Después de esta conversación me di cuenta de todo lo que te sucedía, estabas atrapado allí, en el lugar donde nacen todos los cataclismos, en el lugar en el que las tormentas con sus susurros sordos y lóbregos vuelven y van.

Y de nuevo volvió a suceder: Turner se hace atar a un mástil durante cuatro horas en alta mar para pintar después su "Barco a vapor a la entrada de un puerto" y Nietzsche escribe: "Las palabras más silenciosas son las que traen la tempestad. Pensamientos que caminan con pies de paloma dirigen al mundo".  Pero, tú sigues ahí atrapado.

Yo aprendí a quedarme paralizada durante la tormenta, aprendí a entender que también el terror era parte de mí, que sentirlo me hacía fuerte, y aunque llorara de impotencia, era el lugar que me había tocado, a sabiendas de que hay quienes viven en climas más benévolos, no era nuestro caso: tú y yo compartíamos la misma latitud. Yo entendí la inutilidad de luchar contra ese sentimiento, tú pensabas lo mismo, sólo que tú sentías que la tempestad estaba perennemente campeando sobre ti, haciendo de las suyas, como un juguete de cuerda loco y desmandado: yo no sé salir de ella, tú dices de Turner o de Nietzsche, yo no sé salir, yo no sé pintar y ya no sé pensar. Yo insistía y tú no dejabas de escucharte a ti mismo.

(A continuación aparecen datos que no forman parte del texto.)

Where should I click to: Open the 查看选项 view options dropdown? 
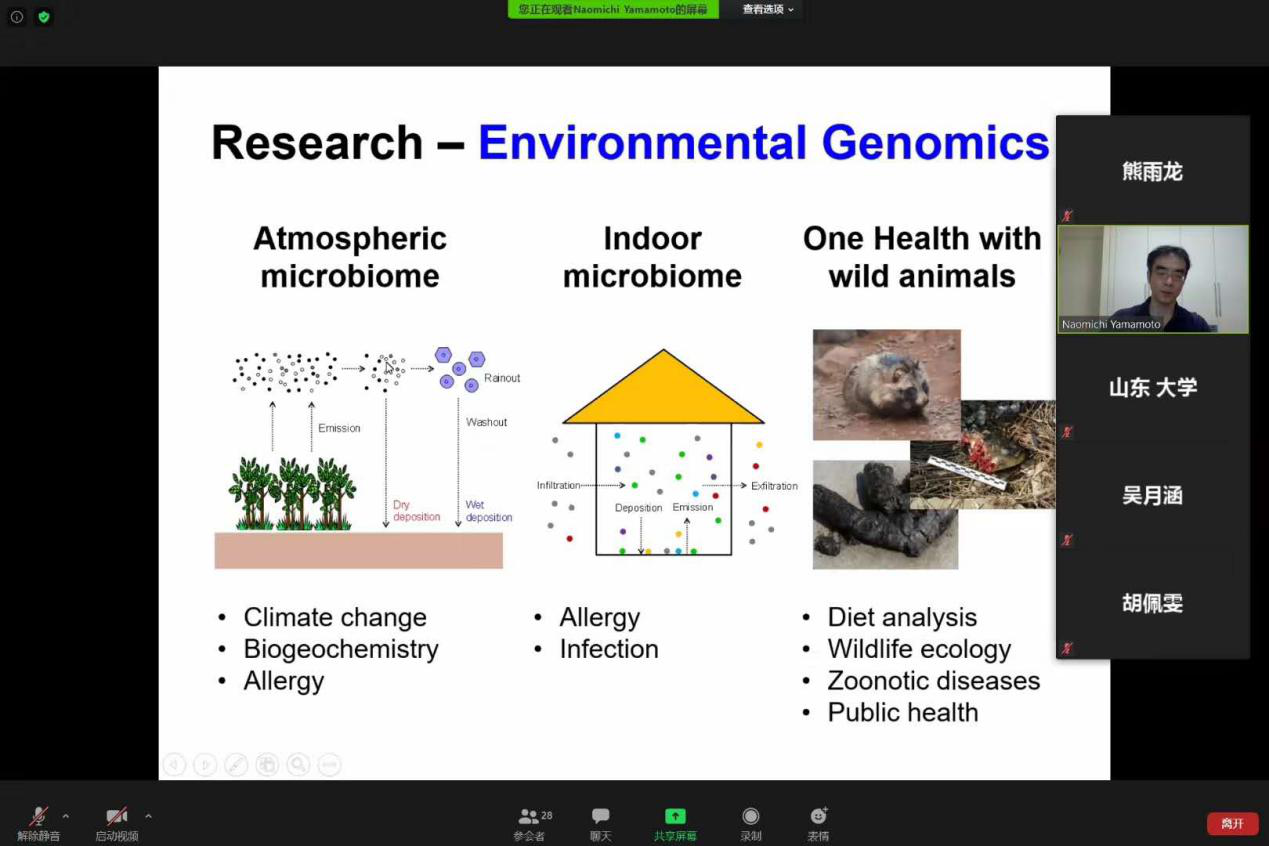767,9
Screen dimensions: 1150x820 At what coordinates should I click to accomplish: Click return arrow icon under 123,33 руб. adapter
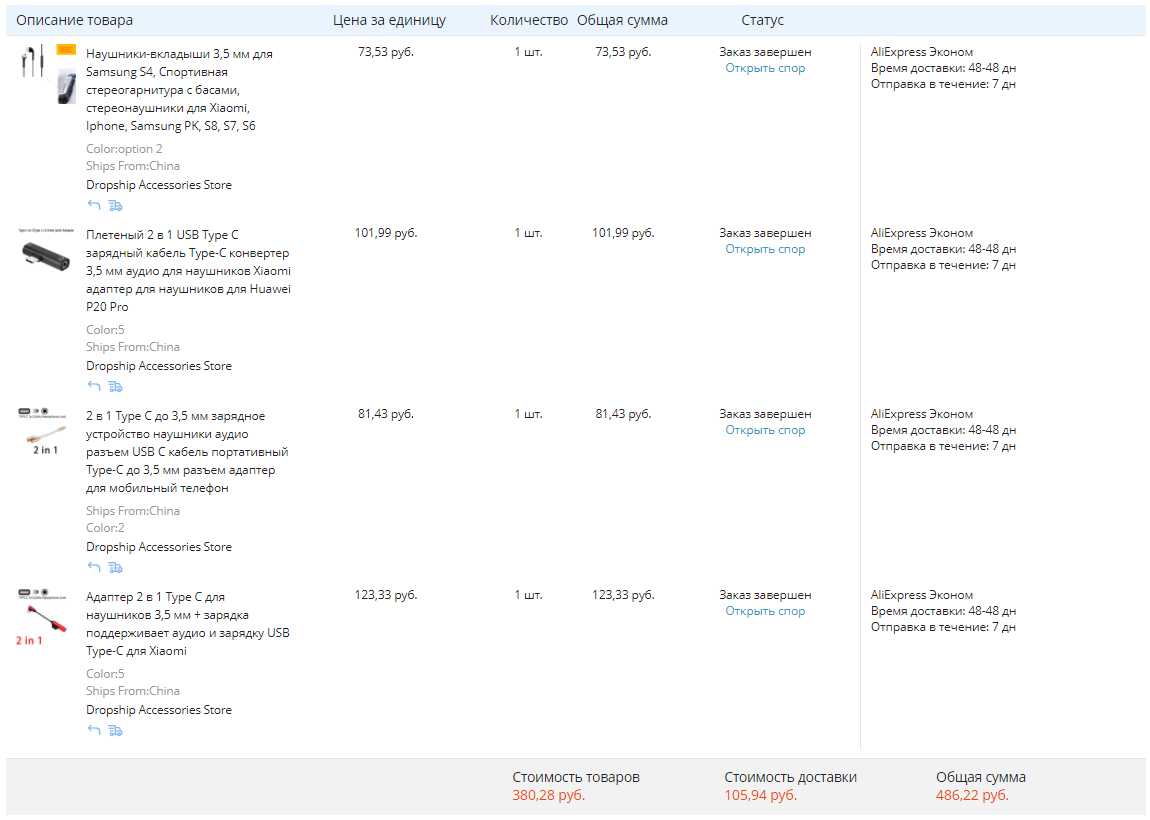(94, 730)

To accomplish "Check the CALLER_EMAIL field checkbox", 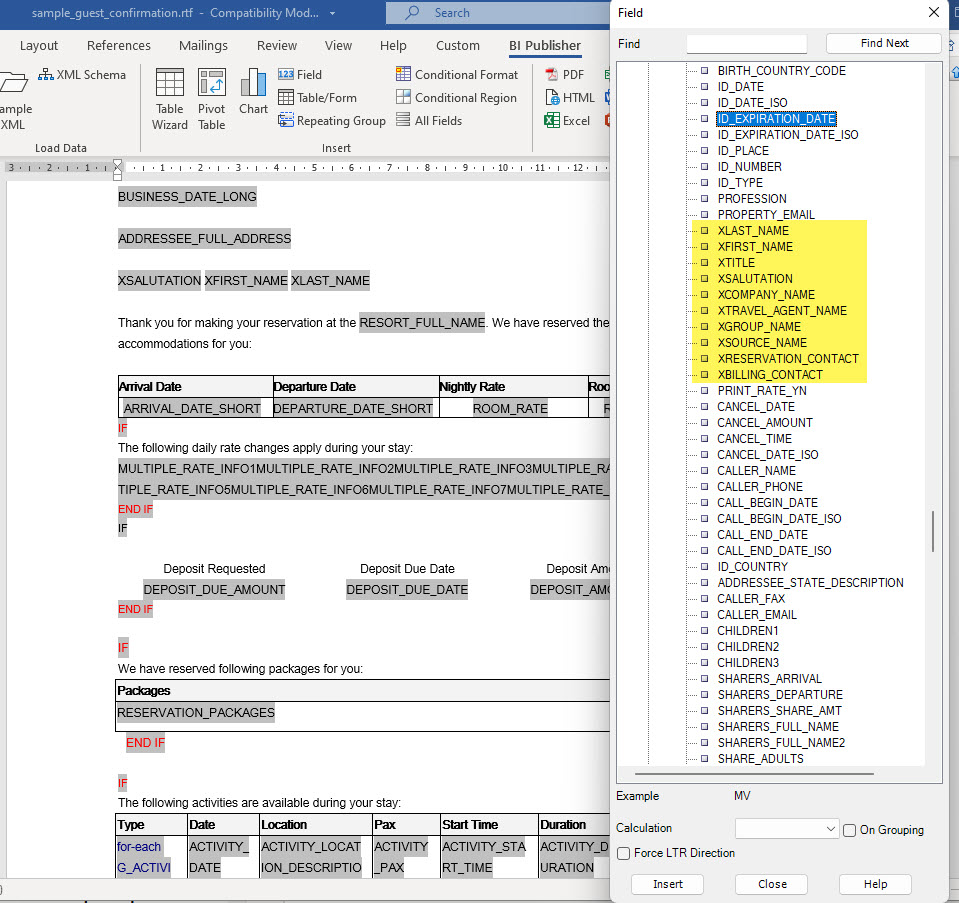I will pyautogui.click(x=705, y=614).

Eran dos meteorólogos en medio de un sin fin de fenómenos sin explicación, querían abrigarse bajo el paraguas de una leyenda apocalíptica, pero su fatal de fe, su exceso de racionalidad no les dejaba. Intercambiaban mensajes sólo para comprobar que ambos seguían vivos aguantando los embates de las olas, de las riadas, de las aguas enfurecidas que cada vez más atacaban sus moradas.

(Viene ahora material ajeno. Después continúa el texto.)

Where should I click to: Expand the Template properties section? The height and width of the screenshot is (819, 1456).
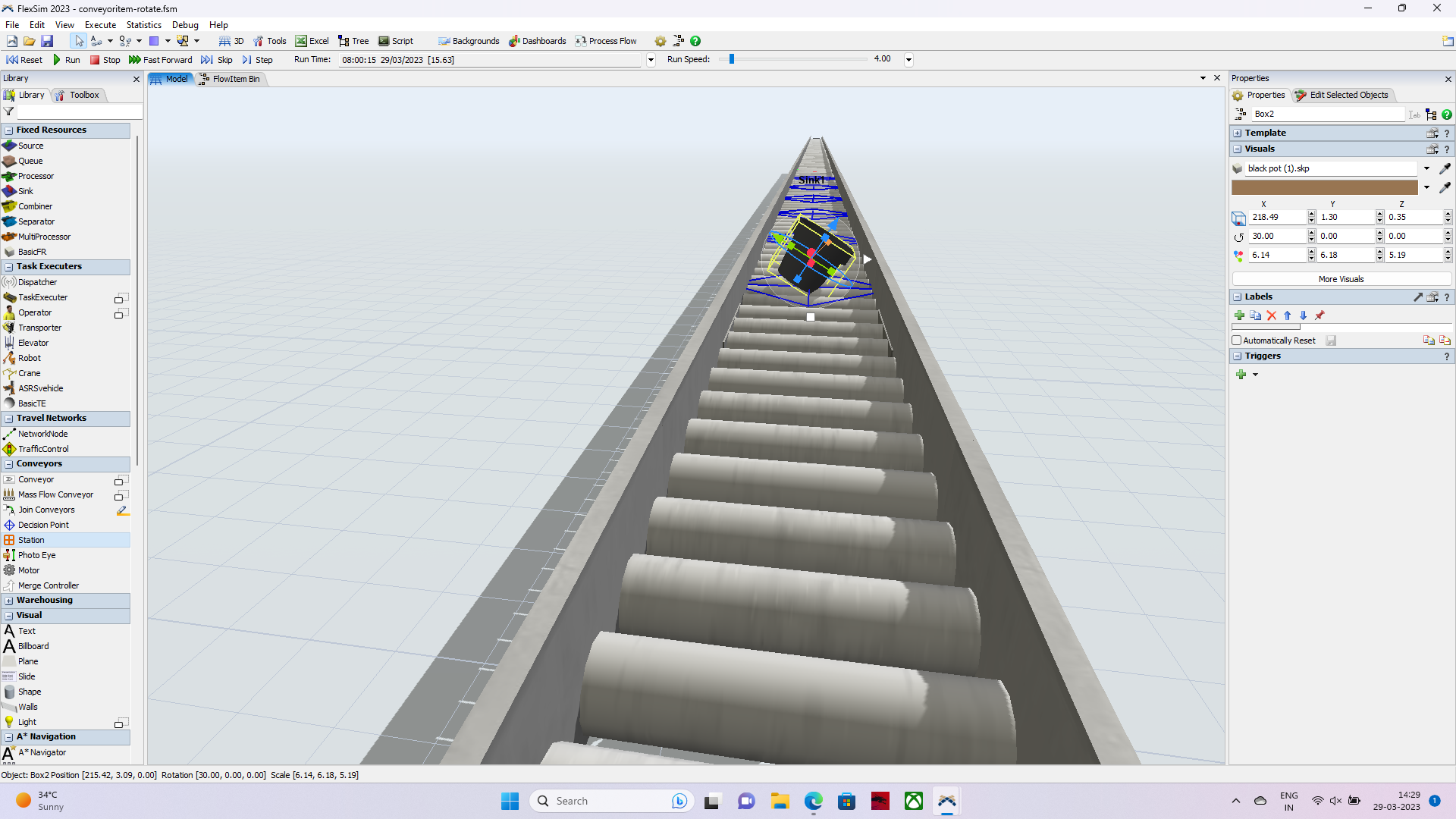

Llegó el día esperado en el que la tormenta se cebó contigo, hizo crujir tu casa y casi sales arrastrado por la puerta, corriente abajo. Un mueble atravesado lo impidió. Me llamaste y me contaste lo ocurrido. Yo te respondí que había descubierto un lugar que estaba un poco más arriba de mi casa, que lo hice cuando el cielo estaba azul y el día despejado y bonito. Te conté que me mudaría, que estaba aprovechando ahora que no llovía para llevar mis cosas, te pregunté que porqué no hacías lo mismo. Con tu voz ronca y débil me aseguraste que no podías, que me admirabas, pero que no podías. Colgaste con un adiós de meteorólogos.

Aquella noche, otra vez, volvió con más furia, más rencor, más rabia. Me contaron que arrasó con tus puertas y ventanas, o que quizá tu mujer se olvidó de cerrarlas o acaso, eso lo sospeché después, ella las dejó abiertas porque también ella se cansó del miedo. Me dicen que yacías dormido en el suelo porque tenías calor y no aguantabas el cálido lecho, que aquella noche no pudiste ya sentir la pavura que te mantenía despierto, que te descuidaste de ella, que dormiste como no lo habías hecho en muchos años mientras recordabas aquel párrafo de Murakami de “Kafka en la orilla” que yo quería compartir contigo al día siguiente y que nunca pudimos leer juntos: “Y una vez que la tormenta termine, no recordarás cómo lo lograste, cómo sobreviviste. Ni siquiera estarás seguro si la tormenta ha terminado realmente. Aunque una cosa sí es segura, cuando salgas de esa tormenta, no serás la misma persona que entró en ella".